Ambiente

Ispra, Italia seconda solo alla Svezia per l’uso di fonti rinnovabili

Rispetto al 2005, le emissioni di gas serra dal settore elettrico nazionale in Italia sono diminuite del 31%

Dal rapporto di ISPRA Fattori di emissione atmosferica di gas a effetto serra nel settore elettrico nazionale e nei principali paesi europei emerge come l’Italia sia al secondo posto, dopo la Svezia, per l’utilizzo di fonti rinnovabili di energia. “Il mix di combustibili del parco termoelettrico italiano è tra quelli a minore contenuto di carbonio, con una quota di gas naturale tra le più elevate in Europa”, spiega ISPRA. Nel 2017 quella dell’Italia è stata la “quota di energia elettrica da fonti rinnovabili più elevata tra i principali Paesi europei, seconda solo alla Svezia”.

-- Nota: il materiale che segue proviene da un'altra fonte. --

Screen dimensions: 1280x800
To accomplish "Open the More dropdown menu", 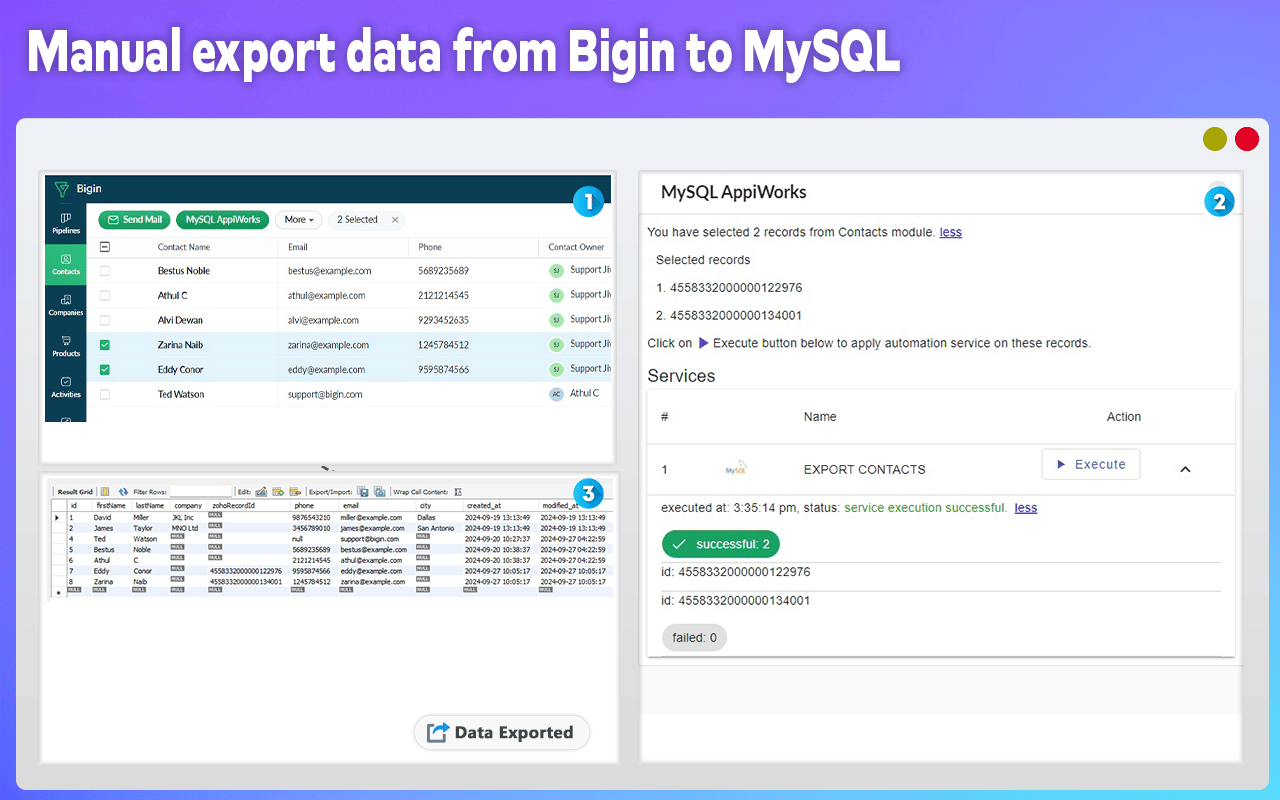I will pos(299,220).
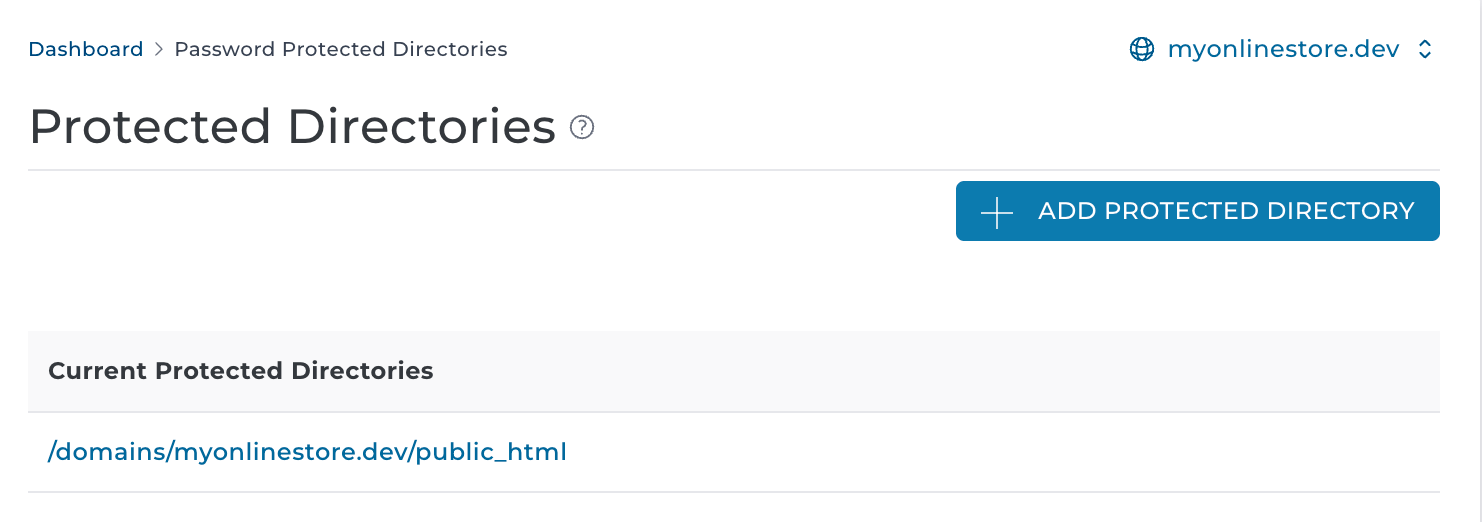Click the Current Protected Directories table header
This screenshot has height=522, width=1482.
(x=241, y=371)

Il rapporto di ISPRA confronta le prestazioni dei parchi termoelettrici dei principali Paesi dell’Unione Europea: Germania, Francia, Regno Unito, Spagna, Polonia e Svezia.
Rispetto al 2005, le emissioni di gas serra dal settore elettrico nazionale in Italia sono diminuite del 31%.
“Il mix nazionale di combustibili utilizzati per la produzione elettrica presenta la quota di elettricità da gas naturale più elevata tra i principali Paesi Europei (47,4%)”.

Energia italia ISPRA
Crediti: isprambiente.gov.it

La quota di elettricità da combustibili solidi in Italia è tra le più basse dei principali Paesi Ue (11%), “superiore solo a quella del Regno Unito (6,7%) e Svezia (0,3%)”.
In Europa, spiega ISPRA “più di un quinto dell’energia elettrica è ancora fornita da combustibili solidi. Germania e Polonia producono quote rilevanti di elettricità da combustibili solidi con elevati fattori di emissione come la lignite”.